Chime's online platform provides fee-free checking and savings accounts with overdraft protection, early pay tools, and other financial services. It also issues a Visa (NYSE: V) debit card (with fee-free access to more than 50,000 ATMs) and an entry-level credit card.

Chime's services are appealing to lower-income users who don't have enough assets to open higher-value, fee-free accounts at traditional banks. Its early pay tools are useful for people who live paycheck to paycheck, while its starter credit cards help them gradually build up their credit scores.

Chime isn't a bank. It's supported by two FDIC-insured banks -- The Bancorp (NASDAQ: TBBK) Bank and Stride Bank -- which hold and manage its accounts. It generates most of its revenue by taking a cut of the swipe fees that Visa charges merchants whenever its cards are used.

In 2024, its number of active members rose 21% to 8.0 million, its purchase volume increased 25% to $115.2 billion, and its average revenue per active member (ARPAM) grew 16% to $245. Its total revenue increased 31% to $1.67 billion.

Chime's active member base grew to 9.1 million by the end of the third quarter of 2025. But its purchase volume still dipped sequentially throughout the first three quarters of the year.
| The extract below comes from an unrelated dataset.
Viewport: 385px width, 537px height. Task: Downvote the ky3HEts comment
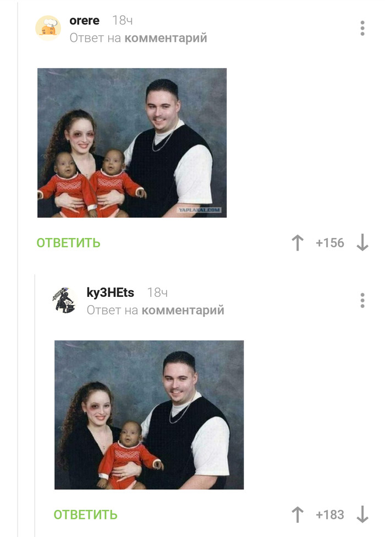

Its ARPAM also decreased sequentially in the second quarter and flatlined in the third quarter. It initially blamed that slowdown on tough comparisons to the seasonal surge in tax refund-driven spending in the first quarters of every year, but the macro headwinds likely exacerbated that pressure.

At the same time, its adjusted earnings before interest, taxes, depreciation, and amortization (EBITDA) margins shrank as it ramped up its marketing campaigns and rolled out more lower-margin features. That mix of slower sales growth and rising costs spooked the bulls.

But for 2025, analysts still expect Chime's revenue to rise 30% to $2.17 billion as its adjusted EBITDA turns positive. For 2026, they expect its revenue to grow 21% to $2.62 billion as its adjusted EBITDA nearly triples. That optimistic outlook suggests its near-term investments will pay off as the macro environment warms up again.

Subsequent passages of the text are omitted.